[Working data]

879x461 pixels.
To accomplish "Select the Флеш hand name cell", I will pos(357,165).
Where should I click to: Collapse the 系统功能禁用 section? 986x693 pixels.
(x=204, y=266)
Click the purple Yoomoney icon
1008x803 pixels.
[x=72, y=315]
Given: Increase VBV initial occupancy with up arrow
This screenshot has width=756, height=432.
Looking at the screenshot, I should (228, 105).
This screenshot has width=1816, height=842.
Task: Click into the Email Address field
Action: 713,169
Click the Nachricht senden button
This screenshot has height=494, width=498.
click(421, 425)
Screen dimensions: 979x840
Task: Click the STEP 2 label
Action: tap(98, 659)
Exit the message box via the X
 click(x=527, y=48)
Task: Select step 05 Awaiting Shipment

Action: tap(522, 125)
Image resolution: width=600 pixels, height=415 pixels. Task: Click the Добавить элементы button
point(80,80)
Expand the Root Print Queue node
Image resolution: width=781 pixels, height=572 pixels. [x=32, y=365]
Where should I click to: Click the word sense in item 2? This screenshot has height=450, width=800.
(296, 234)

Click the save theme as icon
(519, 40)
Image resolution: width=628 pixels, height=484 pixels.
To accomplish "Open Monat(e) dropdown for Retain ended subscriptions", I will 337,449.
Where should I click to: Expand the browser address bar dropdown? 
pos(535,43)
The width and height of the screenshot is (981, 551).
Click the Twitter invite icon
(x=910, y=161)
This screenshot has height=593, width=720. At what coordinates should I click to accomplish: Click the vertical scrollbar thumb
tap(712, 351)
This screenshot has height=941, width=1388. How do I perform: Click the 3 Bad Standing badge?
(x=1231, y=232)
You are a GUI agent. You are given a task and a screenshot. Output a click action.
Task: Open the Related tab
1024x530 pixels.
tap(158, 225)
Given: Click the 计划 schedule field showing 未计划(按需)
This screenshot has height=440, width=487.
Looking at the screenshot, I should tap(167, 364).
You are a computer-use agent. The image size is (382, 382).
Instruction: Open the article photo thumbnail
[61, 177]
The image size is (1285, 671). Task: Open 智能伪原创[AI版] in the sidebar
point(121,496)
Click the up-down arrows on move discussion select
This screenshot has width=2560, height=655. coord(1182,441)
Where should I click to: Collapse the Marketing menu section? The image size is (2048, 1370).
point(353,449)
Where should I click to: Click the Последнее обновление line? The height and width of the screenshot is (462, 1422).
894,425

[/Working data]

## Task brief
Tally the lines of the data that contain the string "agent", and report nothing but the tally.

## Answer box
2